Teks Bacaan:
________________

Pasalnya dalam persidangan yang berlangsung di Pengadilan Negeri (PN) Gresik, pihak Penggugat menghadirkan seorang akademisi atau praktisi ilmu hukum dari Universitas Airlangga (Unair) Dr. Emanuel Sujatmoko, SH, MS sebagai Saksi Ahli untuk memberikan keterangan terkait Jaksa Pengacara Negara (JPN).
Karena pihak Tergugat PT. Pertamina Patra Niaga dalam berperkara tersebut, memberikan kuasa kepada Jaksa Pengacara Negara dari Kejaksaan Tinggi (Kejati) Jawa Timur sebagai kuasa hukum dalam persidangan.
Menurut Saksi Ahli saat menyampaikan keterangan dalam persidangan menjelaskan bahwa sesuai Undang-Undang No. 11 Tahun 20021 tentang perubahan atas Undang-Undang No. 16 Tahun 2004 tentang Kejaksaan Republik Indonesia, secara atributif Kejaksaan dapat menjadi kuasa hukum dalam perkara perdata dan tata usaha negara dari pemerintah.

________________

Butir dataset
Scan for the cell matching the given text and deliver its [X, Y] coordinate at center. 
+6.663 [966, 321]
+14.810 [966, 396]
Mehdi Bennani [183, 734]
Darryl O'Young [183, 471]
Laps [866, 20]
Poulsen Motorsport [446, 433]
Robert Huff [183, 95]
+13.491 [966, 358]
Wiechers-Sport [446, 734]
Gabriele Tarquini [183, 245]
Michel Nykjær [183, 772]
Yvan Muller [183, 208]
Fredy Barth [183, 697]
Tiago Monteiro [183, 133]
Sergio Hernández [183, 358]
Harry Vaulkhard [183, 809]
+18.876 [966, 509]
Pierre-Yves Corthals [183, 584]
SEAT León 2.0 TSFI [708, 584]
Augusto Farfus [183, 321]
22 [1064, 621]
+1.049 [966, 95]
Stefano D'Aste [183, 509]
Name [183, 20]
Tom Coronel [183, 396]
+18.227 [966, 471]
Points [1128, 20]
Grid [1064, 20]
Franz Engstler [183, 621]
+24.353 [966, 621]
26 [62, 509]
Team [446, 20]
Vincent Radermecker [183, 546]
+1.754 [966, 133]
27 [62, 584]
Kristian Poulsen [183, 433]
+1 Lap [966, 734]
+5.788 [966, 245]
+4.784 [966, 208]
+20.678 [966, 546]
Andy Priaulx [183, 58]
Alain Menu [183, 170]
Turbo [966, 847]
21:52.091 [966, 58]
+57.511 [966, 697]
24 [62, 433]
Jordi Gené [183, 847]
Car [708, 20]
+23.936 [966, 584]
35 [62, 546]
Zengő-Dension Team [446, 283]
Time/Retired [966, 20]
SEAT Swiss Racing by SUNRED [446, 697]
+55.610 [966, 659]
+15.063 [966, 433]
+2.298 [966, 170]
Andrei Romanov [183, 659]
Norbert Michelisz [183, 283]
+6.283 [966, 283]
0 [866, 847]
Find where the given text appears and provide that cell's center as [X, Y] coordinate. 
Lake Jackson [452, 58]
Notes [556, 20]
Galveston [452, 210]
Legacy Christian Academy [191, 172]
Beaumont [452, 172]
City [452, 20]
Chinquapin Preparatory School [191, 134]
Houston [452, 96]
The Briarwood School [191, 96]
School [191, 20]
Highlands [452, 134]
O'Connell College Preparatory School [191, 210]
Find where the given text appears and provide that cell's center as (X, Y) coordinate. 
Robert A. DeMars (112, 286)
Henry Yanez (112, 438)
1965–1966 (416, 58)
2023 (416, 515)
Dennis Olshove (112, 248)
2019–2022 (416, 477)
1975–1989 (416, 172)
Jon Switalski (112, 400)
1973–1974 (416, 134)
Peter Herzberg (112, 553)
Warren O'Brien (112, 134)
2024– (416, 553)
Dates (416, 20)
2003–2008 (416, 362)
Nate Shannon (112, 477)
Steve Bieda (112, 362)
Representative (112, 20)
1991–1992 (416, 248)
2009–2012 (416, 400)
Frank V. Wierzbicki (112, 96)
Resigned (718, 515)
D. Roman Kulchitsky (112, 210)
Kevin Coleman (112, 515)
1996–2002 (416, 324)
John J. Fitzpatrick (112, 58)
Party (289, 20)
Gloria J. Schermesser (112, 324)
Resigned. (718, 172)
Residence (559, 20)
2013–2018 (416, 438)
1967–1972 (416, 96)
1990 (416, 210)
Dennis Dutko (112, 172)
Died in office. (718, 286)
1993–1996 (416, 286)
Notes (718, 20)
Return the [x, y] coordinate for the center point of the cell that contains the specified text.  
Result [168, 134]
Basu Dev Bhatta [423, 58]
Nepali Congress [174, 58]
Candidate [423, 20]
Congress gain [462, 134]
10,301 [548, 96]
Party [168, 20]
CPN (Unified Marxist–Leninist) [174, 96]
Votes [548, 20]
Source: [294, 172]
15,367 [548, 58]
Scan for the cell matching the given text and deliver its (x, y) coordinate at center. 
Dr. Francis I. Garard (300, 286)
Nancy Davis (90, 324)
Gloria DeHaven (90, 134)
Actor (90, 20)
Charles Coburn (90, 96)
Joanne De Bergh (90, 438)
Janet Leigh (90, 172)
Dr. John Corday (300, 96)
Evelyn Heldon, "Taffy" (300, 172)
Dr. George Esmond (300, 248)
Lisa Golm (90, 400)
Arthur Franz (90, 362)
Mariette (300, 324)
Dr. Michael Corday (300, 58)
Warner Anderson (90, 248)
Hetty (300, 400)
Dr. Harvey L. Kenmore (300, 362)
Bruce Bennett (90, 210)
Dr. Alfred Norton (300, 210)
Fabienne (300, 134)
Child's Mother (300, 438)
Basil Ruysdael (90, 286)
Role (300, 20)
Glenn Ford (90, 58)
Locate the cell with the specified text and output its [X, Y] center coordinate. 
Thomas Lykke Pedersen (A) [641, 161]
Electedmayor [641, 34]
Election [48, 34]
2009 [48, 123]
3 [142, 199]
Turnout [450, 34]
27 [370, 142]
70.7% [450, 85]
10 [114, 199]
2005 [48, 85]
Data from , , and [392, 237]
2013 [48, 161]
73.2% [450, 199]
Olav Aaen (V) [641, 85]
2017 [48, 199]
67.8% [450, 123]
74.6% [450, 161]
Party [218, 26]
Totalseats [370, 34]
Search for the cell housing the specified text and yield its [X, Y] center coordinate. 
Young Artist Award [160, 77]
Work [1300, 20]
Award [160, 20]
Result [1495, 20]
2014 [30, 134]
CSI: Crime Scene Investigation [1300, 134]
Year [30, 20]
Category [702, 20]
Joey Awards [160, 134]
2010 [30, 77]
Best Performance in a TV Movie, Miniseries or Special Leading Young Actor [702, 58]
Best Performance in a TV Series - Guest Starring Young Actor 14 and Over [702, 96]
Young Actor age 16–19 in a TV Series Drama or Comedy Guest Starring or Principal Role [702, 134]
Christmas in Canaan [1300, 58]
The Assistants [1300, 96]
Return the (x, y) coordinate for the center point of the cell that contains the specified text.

________________

Tugas:
Lanjutkan teks bacaan tentang keterangan saksi ahli di PN Gresik, dimulai setelah kalimat terakhirnya.

Jawaban Latihan:
Namun, Badan Usaha Milik Negara (BUMN) bukan sabagai bagian dari organisasi pemerintah atau Negara. Oleh karenanya Kejaksaan tidak dapat menjadi kuasa hukum BUMN walaupun peraturan Jaksa Agung RI Nomor Pet-025/A/Ja/11/2015 mengaturnya. Kecuali ditetapkan dalam peraturan pengadilan yang mengacu pada hasil Rapat Pleno Kamar Perdata Mahkamah Agung RI (MARI) tanggal 19-20 Desember 2013.
“BUMN itu, bukan bagian dari organisasi pemerintahan atau negara, apalagi PT. Pertamina Patra Niaga merupakan anak perusahaan dari PT. Pertamina (Persero). Karena berdasarkan Pasal 1 ayat 1 Undang-Undang No.19 Tahun 2023 tentang BUMN. Menjabarkan bahwa BUMN adalah badan usaha yang seluruh atau sebagian modalnya dimiliki oleh negara melalui penyertaan secara langsung yang berasal dari kekayaan negara yang dipisahkan,” kata Ahli dalam memberikan keterangannya.
Ahli mencontohkan, Menteri BUMN hanya memiliki kewenangan terhadap perusahaan BUMN, sedangkan anak perusahaan BUMN dikategorikan badan usaha mandiri (privat) yang terhadapnya berlaku ketentuan undang-undang perseroan terbatas.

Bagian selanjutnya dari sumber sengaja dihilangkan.